*** Material for this task Section Begins ***

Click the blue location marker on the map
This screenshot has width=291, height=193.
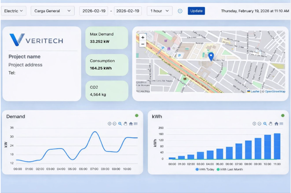click(x=211, y=56)
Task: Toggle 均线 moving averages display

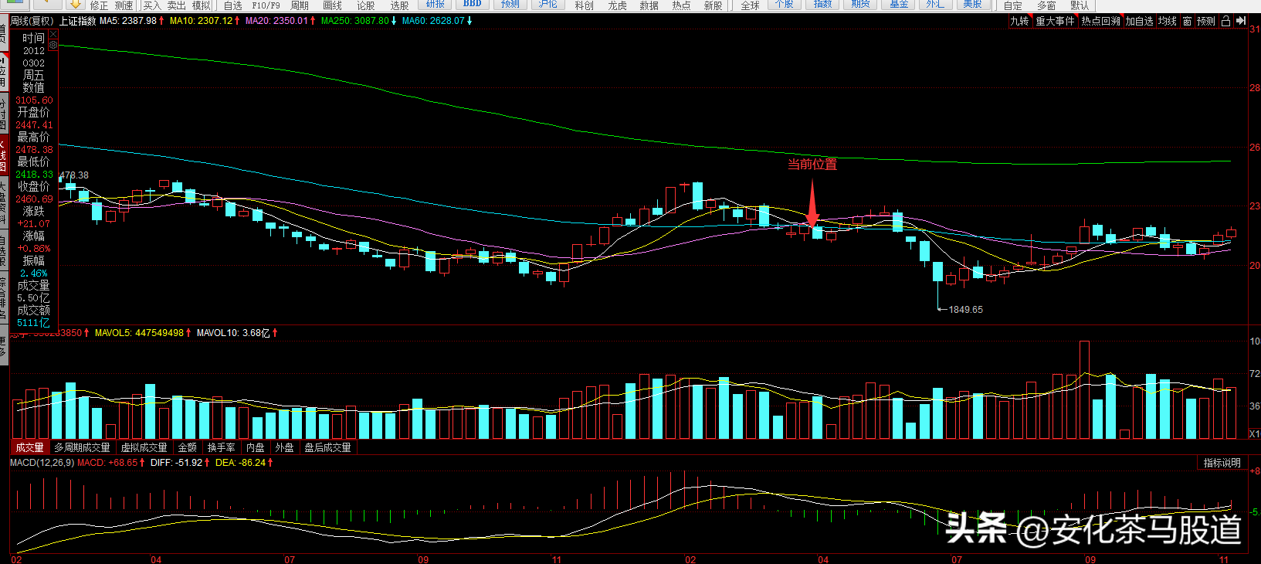Action: tap(1168, 21)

*** Material for this task Section Ends ***

**Task instructions:** Output nothing but the records above, word for word, with the pictures removed.

**Response to the exercise:**
Click the blue location marker on the map
This screenshot has width=291, height=193.
click(x=211, y=56)
Task: Toggle 均线 moving averages display

Action: tap(1168, 21)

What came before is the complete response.